PROBLEM: Everything from the line containing "Given: Click the" through the end of the entries should be output exactly; nothing before it is wanted.

RECORDS TO PROCESS:

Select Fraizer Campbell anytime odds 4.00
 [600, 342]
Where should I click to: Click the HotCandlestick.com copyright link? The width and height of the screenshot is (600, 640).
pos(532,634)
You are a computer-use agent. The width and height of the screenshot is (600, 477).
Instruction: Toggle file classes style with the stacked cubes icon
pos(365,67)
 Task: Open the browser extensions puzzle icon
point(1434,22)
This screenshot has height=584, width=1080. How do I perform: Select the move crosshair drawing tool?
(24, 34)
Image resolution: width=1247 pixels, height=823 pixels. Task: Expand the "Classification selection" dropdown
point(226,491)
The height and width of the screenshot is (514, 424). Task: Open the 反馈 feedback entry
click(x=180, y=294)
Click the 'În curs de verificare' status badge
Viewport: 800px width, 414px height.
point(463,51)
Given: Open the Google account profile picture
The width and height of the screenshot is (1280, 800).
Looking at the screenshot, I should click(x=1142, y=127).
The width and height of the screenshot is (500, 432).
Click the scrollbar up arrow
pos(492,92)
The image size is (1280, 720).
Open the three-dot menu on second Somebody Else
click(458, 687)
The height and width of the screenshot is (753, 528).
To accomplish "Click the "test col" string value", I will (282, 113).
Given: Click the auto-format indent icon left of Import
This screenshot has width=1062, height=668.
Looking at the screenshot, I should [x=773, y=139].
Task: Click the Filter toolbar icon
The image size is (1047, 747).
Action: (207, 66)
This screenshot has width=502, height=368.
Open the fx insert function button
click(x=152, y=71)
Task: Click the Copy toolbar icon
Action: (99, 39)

YOUR SOLUTION:
Given: Click the auto-format indent icon left of Import
This screenshot has width=1062, height=668.
Looking at the screenshot, I should [x=773, y=139].
Task: Click the Filter toolbar icon
The image size is (1047, 747).
Action: (207, 66)
This screenshot has width=502, height=368.
Open the fx insert function button
click(x=152, y=71)
Task: Click the Copy toolbar icon
Action: (99, 39)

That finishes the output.